In extreme cases, such idealists got arrested by the leftist governments on trumped up spying charges and sent to the Gulag or its equivalent. “They are from the West. Hence, they are enemy agents. Capitalists”. Logical, isn’t it? A communist peasant KGB officer does not usually have too high an IQ to figure out that while the person is from the West, he is in fact not a spy but a socialist sympathizer. Many thus ended up dying of starvation and exposure in the Gulag labor camp complex.

Many Americans who converted to a foreign faith and ended up in some parts of the world where it is practiced, were also appalled by the corruption and how so many people there do not follow the religion as ardently as these very sincere American believers of it do.

What is the conclusion?

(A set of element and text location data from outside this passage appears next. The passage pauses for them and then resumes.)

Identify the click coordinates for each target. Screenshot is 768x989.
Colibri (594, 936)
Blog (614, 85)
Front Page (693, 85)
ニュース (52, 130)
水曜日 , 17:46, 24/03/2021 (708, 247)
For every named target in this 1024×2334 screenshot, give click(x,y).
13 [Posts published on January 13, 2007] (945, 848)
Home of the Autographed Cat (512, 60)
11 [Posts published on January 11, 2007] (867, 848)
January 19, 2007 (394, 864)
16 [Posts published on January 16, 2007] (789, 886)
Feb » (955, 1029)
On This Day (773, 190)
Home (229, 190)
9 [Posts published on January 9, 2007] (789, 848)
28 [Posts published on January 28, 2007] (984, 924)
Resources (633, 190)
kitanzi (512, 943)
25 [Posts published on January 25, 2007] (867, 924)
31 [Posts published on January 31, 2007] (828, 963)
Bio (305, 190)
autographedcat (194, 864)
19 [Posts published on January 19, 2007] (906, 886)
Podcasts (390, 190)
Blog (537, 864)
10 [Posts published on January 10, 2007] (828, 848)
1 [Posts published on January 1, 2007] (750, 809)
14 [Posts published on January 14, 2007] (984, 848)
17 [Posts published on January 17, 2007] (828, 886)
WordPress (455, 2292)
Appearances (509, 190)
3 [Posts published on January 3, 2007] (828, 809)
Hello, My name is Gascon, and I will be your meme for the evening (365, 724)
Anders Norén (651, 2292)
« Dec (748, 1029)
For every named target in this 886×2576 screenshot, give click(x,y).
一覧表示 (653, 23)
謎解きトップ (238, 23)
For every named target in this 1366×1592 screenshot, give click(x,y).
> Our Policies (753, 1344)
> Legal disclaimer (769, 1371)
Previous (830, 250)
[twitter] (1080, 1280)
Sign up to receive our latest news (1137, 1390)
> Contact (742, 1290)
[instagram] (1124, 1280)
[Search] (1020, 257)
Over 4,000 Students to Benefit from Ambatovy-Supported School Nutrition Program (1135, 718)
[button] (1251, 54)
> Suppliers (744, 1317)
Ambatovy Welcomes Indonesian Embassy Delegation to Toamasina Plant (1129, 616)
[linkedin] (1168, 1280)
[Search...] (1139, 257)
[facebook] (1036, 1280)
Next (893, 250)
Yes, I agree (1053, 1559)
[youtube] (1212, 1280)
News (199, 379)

There are two:

1) Most people are not travelers and they do not really know what it is like in other countries. They have not lived there. They may sound intellectual, but they simply lack hands-on experience of someone who has actually lived under the system. They think grass is greener on the other side. Some may have degrees, but they are still very naïve. The only sure way to enlighten them is to forcibly transport them by planes onto such countries and let them live there for a few years on the local economy. A nice idea, but almost a logistical impossibility. Hence, a blank, unbelieving stare is all you get from such people.

2) As much as it goes against one’s often altruistic ideals, creating one’s personal philosophy from the good parts of every philosophy available on earth and applying it to one’s daily life to the best of one’s ability seems to be the only way. Winning by being stubborn, but at the same time sneaky and discreet, seems to work best. Once you relocate to another country, get ready to face ignorance coming from everywhere and try your best not to be affected by it. I have known Cubans and Nicaraguans who have given up on arguing about ideologies when in the US, and, instead, concentrated on making money and just taking care of themselves. Sometimes, rugged individualism seems to be the best cure for identity crises of the transplanted dissidents.